Fotos: Istockphoto.com

Você sabia que já são cerca de 41 milhões de crianças, de até cinco anos de idade, consideradas obesas ou acima do peso? Esse número é muito alto e nos alerta para um problema de saúde pública mundialmente conhecida.

A Universidade do Estado do Rio de Janeiro (UERJ) aponta que o sedentarismo é um fator determinante para esse número cada vez maior. Esse debate deve ser discutido e levado às autoridades competentes já que a obesidade acarreta diversas outras doenças, que podem levar as crianças e os adultos à morte.

Para a nutricionista comportamental, Patrícia Cruz, precisa-se de uma solução imediata para melhorar a qualidade de vida das pessoas. “A obesidade é uma doença crônica de múltiplas causas, entre elas a genética, ambiental e psicológica”, afirmou.

Apesar de ser muito comum as pessoas culparem os “gordinhos” por estar acima do peso, isso não deveria ser uma prática. “É muito comum escutarmos as pessoas culpando os obesos por estarem comendo um sanduíche ou até mesmo um brigadeiro. O que não ocorre, por exemplo, se um hipertenso comer sal ou alimentos ricos em sódio”, explica.
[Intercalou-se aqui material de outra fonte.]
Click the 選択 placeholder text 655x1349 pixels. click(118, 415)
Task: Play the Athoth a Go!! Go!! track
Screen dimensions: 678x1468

Para identificar uma criança obesa os especialistas utilizam o IMC (Índice de Massa Corporal), método desenvolvido pela Organização Mundial da Saúde, que incluem desde o IMC até o lactente até os 19 anos de idade.  “Obesidade e pré-obesidade, são considerados os pontos de cortes entre 97 e 85 respectivamente”, comenta Patrícia.

Aos papais e mamães que têm filhos com excesso de peso, não os culpem. Você deve incentivar o seu filho a se alimentar melhor e evitar comprar “guloseimas” para eles. Segundo a nutricionista, a obesidade pode vir de hábitos alimentares inadequados e sedentarismo. Quando se trata da obesidade infantil, os pais têm total responsabilidade. “As crianças não fazem compra e nem preparam a comida, as escolhas delas são feitas através do que lhe é oferecido”, finaliza Patrícia.